I don't suppose I have to explicitly state what's wrong here, do I?

It was not a lie, to be sure, and he wished that it would come sooner, so that he could get it over with, prove to his father that he was capable as any man.

Though this is not technically a preposition used at the end of a sentence, it is still used at the end of a phrase, so the same rule applies.

It was not that Mardon was not smart or clever, a good swordsman had to be, but he simply did not have the experience which can only come with…experience.

This makes Kora sound just as hypocritical as his father. Perhaps you should rather say that Mardon was ignorant of the dangers of the desert, as it seems he was lost during a sandstorm.

War. It is such a funny thing. Do you not agree?

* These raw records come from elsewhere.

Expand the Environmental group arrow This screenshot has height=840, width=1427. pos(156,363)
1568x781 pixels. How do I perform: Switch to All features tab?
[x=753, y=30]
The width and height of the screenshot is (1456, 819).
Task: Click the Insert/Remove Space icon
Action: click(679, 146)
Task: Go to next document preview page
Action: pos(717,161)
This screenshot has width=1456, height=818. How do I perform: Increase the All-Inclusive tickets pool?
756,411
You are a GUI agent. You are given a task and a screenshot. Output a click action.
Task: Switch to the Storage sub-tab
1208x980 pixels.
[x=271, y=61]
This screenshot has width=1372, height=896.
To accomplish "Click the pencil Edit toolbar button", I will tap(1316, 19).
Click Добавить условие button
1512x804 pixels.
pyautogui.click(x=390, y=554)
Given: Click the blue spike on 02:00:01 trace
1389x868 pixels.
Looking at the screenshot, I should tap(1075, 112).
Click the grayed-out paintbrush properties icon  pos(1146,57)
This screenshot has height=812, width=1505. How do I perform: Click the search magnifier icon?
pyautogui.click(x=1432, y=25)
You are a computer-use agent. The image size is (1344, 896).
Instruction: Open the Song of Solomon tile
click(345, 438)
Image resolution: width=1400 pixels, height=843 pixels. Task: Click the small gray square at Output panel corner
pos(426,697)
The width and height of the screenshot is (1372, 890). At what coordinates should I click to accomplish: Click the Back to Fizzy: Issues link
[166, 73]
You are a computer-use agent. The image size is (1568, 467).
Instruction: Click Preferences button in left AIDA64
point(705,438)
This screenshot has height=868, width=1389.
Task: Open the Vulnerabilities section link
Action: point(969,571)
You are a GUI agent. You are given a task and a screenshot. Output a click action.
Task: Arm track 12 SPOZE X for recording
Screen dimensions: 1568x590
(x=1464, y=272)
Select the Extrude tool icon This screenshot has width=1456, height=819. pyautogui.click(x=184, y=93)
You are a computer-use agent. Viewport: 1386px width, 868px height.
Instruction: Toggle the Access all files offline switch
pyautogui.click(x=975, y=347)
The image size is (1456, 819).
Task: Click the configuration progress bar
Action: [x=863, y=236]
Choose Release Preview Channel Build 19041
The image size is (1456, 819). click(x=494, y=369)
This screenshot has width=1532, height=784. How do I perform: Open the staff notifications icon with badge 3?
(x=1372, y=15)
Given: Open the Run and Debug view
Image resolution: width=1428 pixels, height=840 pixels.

Funny whether meaning "strange" or not, is one of the last words I would use to describe war.

I would suppose not, for to you it will be bloody, and painful. But blood is nothing when you have tasted as I have.

"tasted it as I have"?

And how I love to display them on my wall, all beaten and bent. There are only two things which I have ever known to break the soul of a man. War is, of course, the most prominent and understandable.

Even if you had not prematurely the identity of the entity, I would still say that he strikes me more and more as one who is cruel and bloodthirsty, thinking himself more intelligent and wiser than all of us "mortals".

But the second…I know little of such things.

A self-proclaimed god of war not knowing much of love? Now why am I not surprised...?


You may have noticed that much of my commentary was negative, but it was not directed towards you or writing, for you have created the characters splendidly. No, as a reader, I was expressing my dislike of the characters. I am certain you have encountered certain characters you simply love to hate? Anyhow, my reaction to your characters acts as proof to your skill with characterisation, so well done.




JayeCShore says...


Once again, I'm blown away by your review. Heck, sometimes I think my characters all mash themselves together and become a unit of monotone drones. But, apparently, that's not the case. You breath new life into my writing.

Also, you always point out those little mistakes which can make or break a book, and I can never express how grateful I am for that. I would have to pay thousands of dollars to send my book to a "professional" editor, and yet, here you are, on a teen writing site, doing the same job.

I love that you're coming to resent and hate the General for his thoughtlessness in Kora's case. That's how I wanted him to be.

"Threatening to send the foundations of the worlds crumbling to their knees."

That is perhaps exaggerating their situation a tad bit too much. It's not as if they are the rulers of two warring empires, after all.


You are so right, and this is one of those moments where your point of view and ability to notice the small things is invaluable. I meant to write "...foundations of their worlds..." Had I, it would make sense, but with it as it is, I would rag on myself for writing such a stupid thing :P

And lastly, because I want the narrator to become a very prominent character, I've struggle with his voice and how to write him. It seems that he's right on track, though, with the way he views those he's speaking about. Cynical. Sadistically. Bloodthirsty. Etc. Etc. Etc. Essentially, he's a evil, and nothing else.

Once again, thank you, thank you for this review. Your advice is very much appreciated and valued.



BrumalHunter says...


I cannot equal your response with one of my own, but I can say that I am immensely pleased you value my advice so much. You have made my day so much better!




Very well; I hear; I admit, but I have a voice too, and for good or evil mine is the speech that cannot be silenced.